Así empiezan la mayor parte de las clases de Feldenkrais. Para una disciplina que nos enseña a conocernos, a entender cómo nos instalamos en el mundo a partir del cuerpo que tenemos y de sus movimientos, es primordial romper con la postura habitual erguida y llevarnos al suelo. El suelo nos ayuda a reconocernos, actúa como un espejo: la presión que las distintas partes del cuerpo ejercen contra él nos da mucha información relevante sobre nosotros, sobre nuestro estado actual, sobre nuestros bloqueos y nuestras tensiones. A partir de este reconocimiento podemos hacer cosas y, cuando al final notamos la diferencia entre cómo estábamos antes y cómo estamos después de la lección, aprendemos algo. Y ese algo queda y ya es nuestro. Aprendemos a través de las diferencias, de los cambios.
Tumbarse boca arriba en el bosque tiene un plus: el cambio de perspectiva permite contemplar el mundo de otra forma, notar que es redondo y percibirlo en toda su amplitud, olvidar por un momento nuestro afán constante por hacer y avanzar para tomarse una pausa y recordar, tal vez, a dónde queríamos ir antes de ponernos en movimiento.
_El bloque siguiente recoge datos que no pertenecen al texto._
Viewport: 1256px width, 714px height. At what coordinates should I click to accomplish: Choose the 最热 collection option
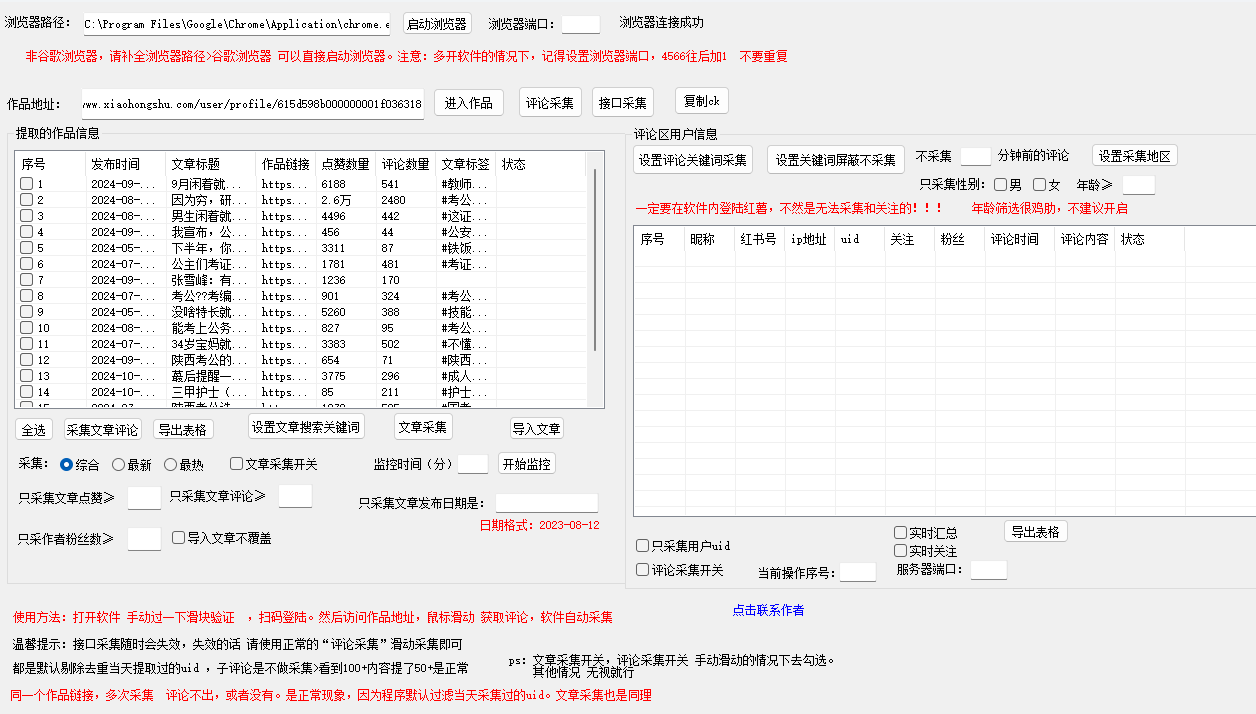171,464
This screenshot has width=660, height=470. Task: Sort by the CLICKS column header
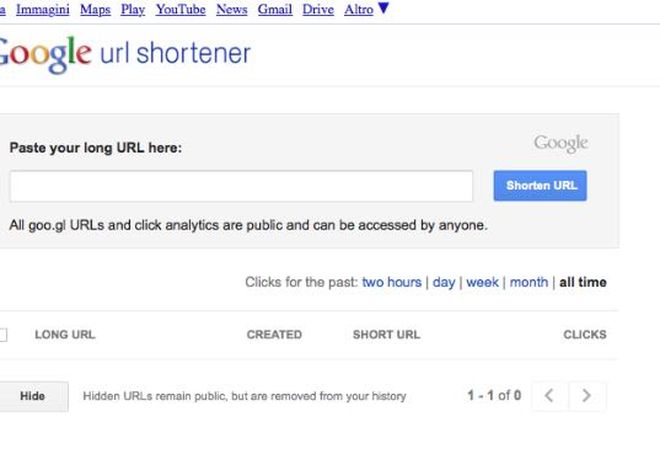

Porque las personas somos porque nos movemos, no sabemos ni podemos estarnos quietos. Pero de vez en cuando es necesario parar y sentir y apreciar y percibir, aunque sólo sea para confirmar que nuestro movimiento y nuestra intención van de la mano.
Por eso siempre he pensado que hacer Feldenkrais en el bosque es una combinación magnífica, y que las lecciones que ya de por sí nos enseñan o nos despiertan saberes que habían quedado enterrados con la edad y los hábitos multiplican su valor en un entorno natural, sin artificios.
Qué gran experiencia tumbarse boca arriba en el bosque, abrir los ojos, cambiar la perspectiva, sentir cómo la tierra nos sostiene, soltarnos, seguir los movimientos que sabíamos hacer cuando éramos niños, combinar niñez y madurez para recuperar la mejor versión de nosotros mismos, la más completa, la más real. La más auténtica.